# Exercise
Swap every "Locate an element on the screen" in the records below for "Find an element on the screen" and change nothing else.

Collected data

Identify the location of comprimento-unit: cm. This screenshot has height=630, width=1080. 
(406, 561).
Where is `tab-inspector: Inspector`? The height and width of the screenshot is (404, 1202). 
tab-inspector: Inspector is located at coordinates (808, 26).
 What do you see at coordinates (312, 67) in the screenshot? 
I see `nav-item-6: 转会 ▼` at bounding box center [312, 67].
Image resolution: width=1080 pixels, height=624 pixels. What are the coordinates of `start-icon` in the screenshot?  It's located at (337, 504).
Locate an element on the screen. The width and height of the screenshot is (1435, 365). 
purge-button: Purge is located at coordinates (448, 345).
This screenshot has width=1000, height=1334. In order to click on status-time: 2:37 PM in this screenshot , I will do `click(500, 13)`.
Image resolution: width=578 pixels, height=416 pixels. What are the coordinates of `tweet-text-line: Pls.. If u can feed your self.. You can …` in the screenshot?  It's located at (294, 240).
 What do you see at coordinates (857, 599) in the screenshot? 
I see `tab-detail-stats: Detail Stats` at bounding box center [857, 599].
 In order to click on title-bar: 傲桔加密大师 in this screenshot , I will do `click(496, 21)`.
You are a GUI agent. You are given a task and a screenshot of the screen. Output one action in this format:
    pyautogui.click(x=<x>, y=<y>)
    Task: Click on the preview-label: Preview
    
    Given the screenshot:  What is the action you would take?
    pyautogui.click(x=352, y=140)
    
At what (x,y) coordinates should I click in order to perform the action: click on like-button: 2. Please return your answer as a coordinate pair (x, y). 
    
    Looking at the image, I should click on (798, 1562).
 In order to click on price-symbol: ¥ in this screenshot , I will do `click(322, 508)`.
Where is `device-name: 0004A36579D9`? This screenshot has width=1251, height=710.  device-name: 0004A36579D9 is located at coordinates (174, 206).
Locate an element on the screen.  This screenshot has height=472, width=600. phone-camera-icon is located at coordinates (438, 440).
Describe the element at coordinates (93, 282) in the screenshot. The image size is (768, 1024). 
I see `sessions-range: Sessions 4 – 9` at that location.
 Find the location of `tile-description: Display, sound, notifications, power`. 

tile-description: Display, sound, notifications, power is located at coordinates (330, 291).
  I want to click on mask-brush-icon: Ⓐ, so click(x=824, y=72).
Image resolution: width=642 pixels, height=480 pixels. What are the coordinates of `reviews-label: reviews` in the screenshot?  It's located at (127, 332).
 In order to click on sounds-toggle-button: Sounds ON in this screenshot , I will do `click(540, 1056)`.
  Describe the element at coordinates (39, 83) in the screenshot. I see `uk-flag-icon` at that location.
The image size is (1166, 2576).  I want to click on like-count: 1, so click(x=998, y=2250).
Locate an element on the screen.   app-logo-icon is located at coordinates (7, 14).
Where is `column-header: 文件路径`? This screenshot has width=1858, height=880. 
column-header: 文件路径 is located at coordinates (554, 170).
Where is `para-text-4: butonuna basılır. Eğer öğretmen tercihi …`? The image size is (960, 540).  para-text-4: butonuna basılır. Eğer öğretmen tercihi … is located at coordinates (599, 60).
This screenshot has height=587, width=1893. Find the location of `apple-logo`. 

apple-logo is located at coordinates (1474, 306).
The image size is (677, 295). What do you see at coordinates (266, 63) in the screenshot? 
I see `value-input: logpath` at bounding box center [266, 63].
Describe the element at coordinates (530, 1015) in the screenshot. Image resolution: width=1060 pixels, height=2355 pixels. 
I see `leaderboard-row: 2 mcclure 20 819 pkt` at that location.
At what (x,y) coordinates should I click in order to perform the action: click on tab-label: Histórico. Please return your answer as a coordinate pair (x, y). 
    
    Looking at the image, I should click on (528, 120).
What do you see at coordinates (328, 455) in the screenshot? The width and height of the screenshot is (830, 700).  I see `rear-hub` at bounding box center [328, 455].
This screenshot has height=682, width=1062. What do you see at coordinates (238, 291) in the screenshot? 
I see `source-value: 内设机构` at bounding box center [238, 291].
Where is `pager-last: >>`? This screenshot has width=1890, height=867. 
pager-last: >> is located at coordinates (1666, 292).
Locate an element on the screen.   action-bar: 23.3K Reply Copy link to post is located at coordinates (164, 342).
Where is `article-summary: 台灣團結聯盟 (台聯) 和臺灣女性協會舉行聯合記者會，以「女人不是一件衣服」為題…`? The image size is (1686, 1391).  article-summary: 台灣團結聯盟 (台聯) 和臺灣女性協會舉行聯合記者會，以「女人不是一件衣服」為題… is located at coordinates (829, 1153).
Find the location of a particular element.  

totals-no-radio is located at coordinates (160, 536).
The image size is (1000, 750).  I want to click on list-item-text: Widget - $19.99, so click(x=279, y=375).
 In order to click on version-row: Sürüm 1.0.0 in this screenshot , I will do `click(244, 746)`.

# Exercise result
Identify the location of comprimento-unit: cm. This screenshot has height=630, width=1080. 
(406, 561).
Where is `tab-inspector: Inspector`? The height and width of the screenshot is (404, 1202). 
tab-inspector: Inspector is located at coordinates (808, 26).
 What do you see at coordinates (312, 67) in the screenshot? 
I see `nav-item-6: 转会 ▼` at bounding box center [312, 67].
Image resolution: width=1080 pixels, height=624 pixels. What are the coordinates of `start-icon` in the screenshot?  It's located at (337, 504).
Find an element on the screen. The width and height of the screenshot is (1435, 365). 
purge-button: Purge is located at coordinates (448, 345).
This screenshot has width=1000, height=1334. In order to click on status-time: 2:37 PM in this screenshot , I will do `click(500, 13)`.
Image resolution: width=578 pixels, height=416 pixels. What are the coordinates of `tweet-text-line: Pls.. If u can feed your self.. You can …` in the screenshot?  It's located at (294, 240).
 What do you see at coordinates (857, 599) in the screenshot? 
I see `tab-detail-stats: Detail Stats` at bounding box center [857, 599].
 In order to click on title-bar: 傲桔加密大师 in this screenshot , I will do `click(496, 21)`.
You are a GUI agent. You are given a task and a screenshot of the screen. Output one action in this format:
    pyautogui.click(x=<x>, y=<y>)
    Task: Click on the preview-label: Preview
    
    Given the screenshot:  What is the action you would take?
    pyautogui.click(x=352, y=140)
    
At what (x,y) coordinates should I click in order to perform the action: click on like-button: 2. Please return your answer as a coordinate pair (x, y). 
    
    Looking at the image, I should click on (798, 1562).
 In order to click on price-symbol: ¥ in this screenshot , I will do `click(322, 508)`.
Where is `device-name: 0004A36579D9`? This screenshot has width=1251, height=710.  device-name: 0004A36579D9 is located at coordinates (174, 206).
Find an element on the screen.  This screenshot has height=472, width=600. phone-camera-icon is located at coordinates (438, 440).
Describe the element at coordinates (93, 282) in the screenshot. The image size is (768, 1024). 
I see `sessions-range: Sessions 4 – 9` at that location.
 Find the location of `tile-description: Display, sound, notifications, power`. 

tile-description: Display, sound, notifications, power is located at coordinates (330, 291).
  I want to click on mask-brush-icon: Ⓐ, so click(x=824, y=72).
Image resolution: width=642 pixels, height=480 pixels. What are the coordinates of `reviews-label: reviews` in the screenshot?  It's located at (127, 332).
 In order to click on sounds-toggle-button: Sounds ON in this screenshot , I will do `click(540, 1056)`.
  Describe the element at coordinates (39, 83) in the screenshot. I see `uk-flag-icon` at that location.
The image size is (1166, 2576).  I want to click on like-count: 1, so click(x=998, y=2250).
Find an element on the screen.   app-logo-icon is located at coordinates (7, 14).
Where is `column-header: 文件路径`? This screenshot has width=1858, height=880. 
column-header: 文件路径 is located at coordinates (554, 170).
Where is `para-text-4: butonuna basılır. Eğer öğretmen tercihi …`? The image size is (960, 540).  para-text-4: butonuna basılır. Eğer öğretmen tercihi … is located at coordinates (599, 60).
This screenshot has height=587, width=1893. Find the location of `apple-logo`. 

apple-logo is located at coordinates (1474, 306).
The image size is (677, 295). What do you see at coordinates (266, 63) in the screenshot? 
I see `value-input: logpath` at bounding box center [266, 63].
Describe the element at coordinates (530, 1015) in the screenshot. Image resolution: width=1060 pixels, height=2355 pixels. 
I see `leaderboard-row: 2 mcclure 20 819 pkt` at that location.
At what (x,y) coordinates should I click in order to perform the action: click on tab-label: Histórico. Please return your answer as a coordinate pair (x, y). 
    
    Looking at the image, I should click on (528, 120).
What do you see at coordinates (328, 455) in the screenshot? The width and height of the screenshot is (830, 700).  I see `rear-hub` at bounding box center [328, 455].
This screenshot has height=682, width=1062. What do you see at coordinates (238, 291) in the screenshot? 
I see `source-value: 内设机构` at bounding box center [238, 291].
Where is `pager-last: >>`? This screenshot has width=1890, height=867. 
pager-last: >> is located at coordinates (1666, 292).
Find an element on the screen.   action-bar: 23.3K Reply Copy link to post is located at coordinates (164, 342).
Where is `article-summary: 台灣團結聯盟 (台聯) 和臺灣女性協會舉行聯合記者會，以「女人不是一件衣服」為題…`? The image size is (1686, 1391).  article-summary: 台灣團結聯盟 (台聯) 和臺灣女性協會舉行聯合記者會，以「女人不是一件衣服」為題… is located at coordinates (829, 1153).
Find the location of a particular element.  

totals-no-radio is located at coordinates (160, 536).
The image size is (1000, 750).  I want to click on list-item-text: Widget - $19.99, so click(x=279, y=375).
 In order to click on version-row: Sürüm 1.0.0 in this screenshot , I will do `click(244, 746)`.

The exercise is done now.